Supplied passage:
===============

A critique levelled against MNDR's debut by some critics was its perceived failure to distinguish itself from numerous contemporaries making synth-pop music in the same time period. Elias Leight wrote that despite an abundance of "easy hooks that you can't stop whistling", "the material doesn't connect with the proper force". His review for PopMatters focused on the songs' unfulfilled potential, which he partially attributed to Warner's limited vocal abilities. His final rating was a four out of ten. A similar sentiment was echoed by Consequence's Bryant Kitching. To him, musicians like Robyn, Lykke Li, La Roux or Charli XCX had delved into the same soundscape with better results than MNDR, who was "more than a few minor tweaks away from righting her runaway train". Wyatt Lawton-Masi of Tone Deaf expressed a mixed opinion about Feed Me Diamonds. It featured both "nice" and "one-dimensional" moments, according to him – "#1 in Heaven" and "U.B.C.L." being part of the former group, while "Faster Horses" and "Burning Hearts" belonging to the latter. He felt disappointed that the album is "a bit patchy", but showed hope that a sophomore album could "strengthen what they hint at here".

===============

Raw data:
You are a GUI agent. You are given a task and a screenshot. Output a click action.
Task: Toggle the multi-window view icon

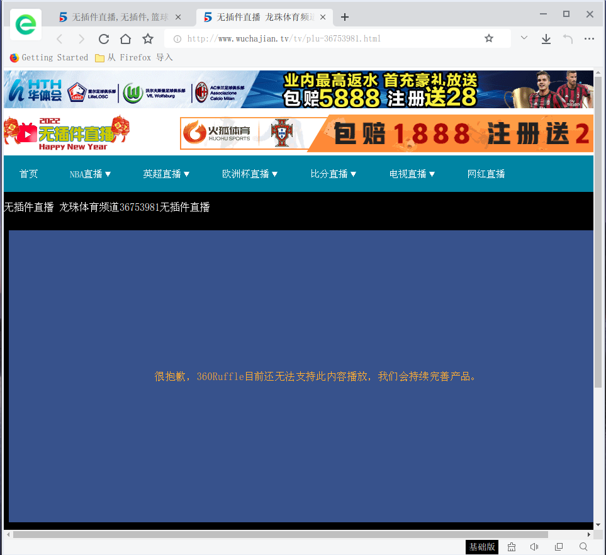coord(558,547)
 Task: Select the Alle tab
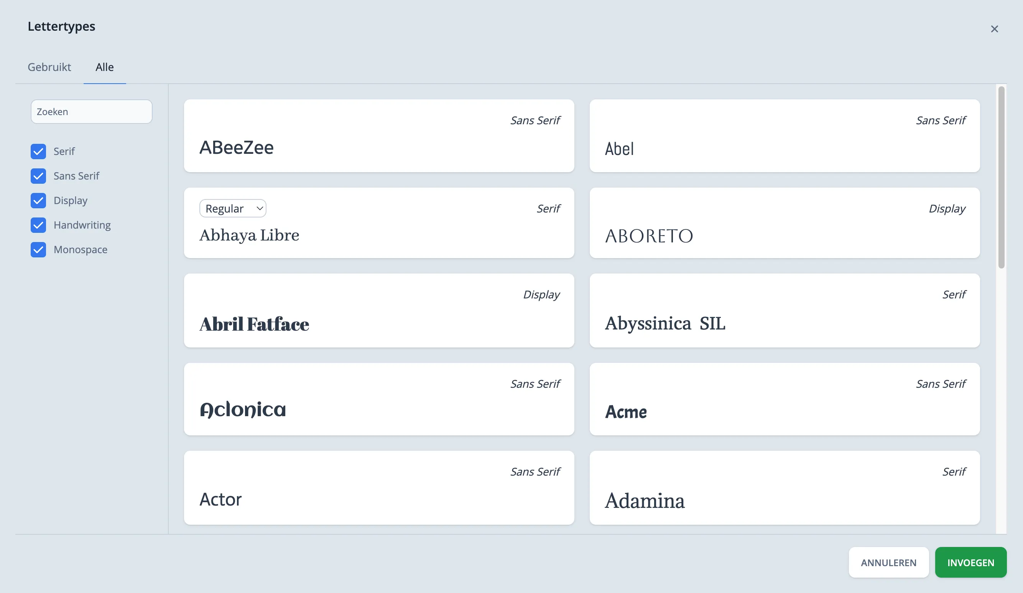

===============

Carry the passage on critical reception of MNDR's Feed Me Diamonds forward from its final sentence. The material that accompanies the text is separate from it.

Exercise result:
Professional ratings
Aggregate scores
| Source | Rating |
| Metacritic | 62/100 |
Review scores
| Source | Rating |
| Consequence | D− |
| Pitchfork | 7.1 |
| PopMatters | 4/10 |
| Rolling Stone | Star Half star |
| Spin | 8/10 |

==Track listing==
All tracks are written by Amanda Warner and Peter Wade Keusch, except where noted otherwise. All tracks produced by Peter Wade; "Fall in Love with the Enemy" by Wade and Patrik Berger.

1. "#1 in Heaven" – 3:50
2. "Stay" (Warner, Keusch, Peter LaBier, Juan Pieczanski) – 3:20
3. "Faster Horses" – 3:40
4. "Blue Jean Youth" – 2:55
5. "Fall in Love with the Enemy" (Warner, Keusch, Patrik Berger) – 3:50
6. "U.B.C.L." – 4:30
7. "Feed Me Diamonds" – 3:28
8. "Burning Hearts" – 4:01
9. "Sooner or Later" – 3:58
10. "Waiting" – 3:02
11. "Sparrow Voices" – 4:14
12. "I Go Away" – 3:37

Deluxe edition bonus tracks
13. "Draw the Curtains" – 4:21
14. "Bombs Away" (Warner, Keusch, Berger) – 3:00
15. "We Can Fall" – 3:56
16. "Chained to Change" – 3:43

Vinyl releases of the record feature a different track list, with only 10 songs. The first five follow the order of the standard edition, with "Sooner or Later" as track 6, "Feed Me Diamonds" as 7, "Draw the Curtains" as 8, "Burning Hearts" as 9 and "I Go Away" as the final, 10th track.

==Personnel==
Credits adapted from the booklet of the album's CD deluxe edition and a page on WonderSound Records' website.

- Amanda Warner – lead vocals, background vocals, songwriting, programming (on "U.B.C.L.", "Feed Me Diamonds", "Burning Hearts", "Sparrow Voices"), synthesizers, executive producer
- Peter Wade Keusch – songwriting, production, programming, recording engineer, executive producer
- Emmett Farley – recording engineer, digital editing, assistant engineering, mixing (on "Waiting")
- Patrik Berger – songwriting (on "Fall in Love with the Enemy"), production (on "Fall in Love with the Enemy"), programming (on "Fall in Love with the Enemy"), additional synthesizers (on "Fall in Love with the Enemy")
- Tony Maserati – mixing, additional mixing (on "Feed Me Diamonds")
- Peter LaBier – songwriting, additional synthesizers (on "Stay")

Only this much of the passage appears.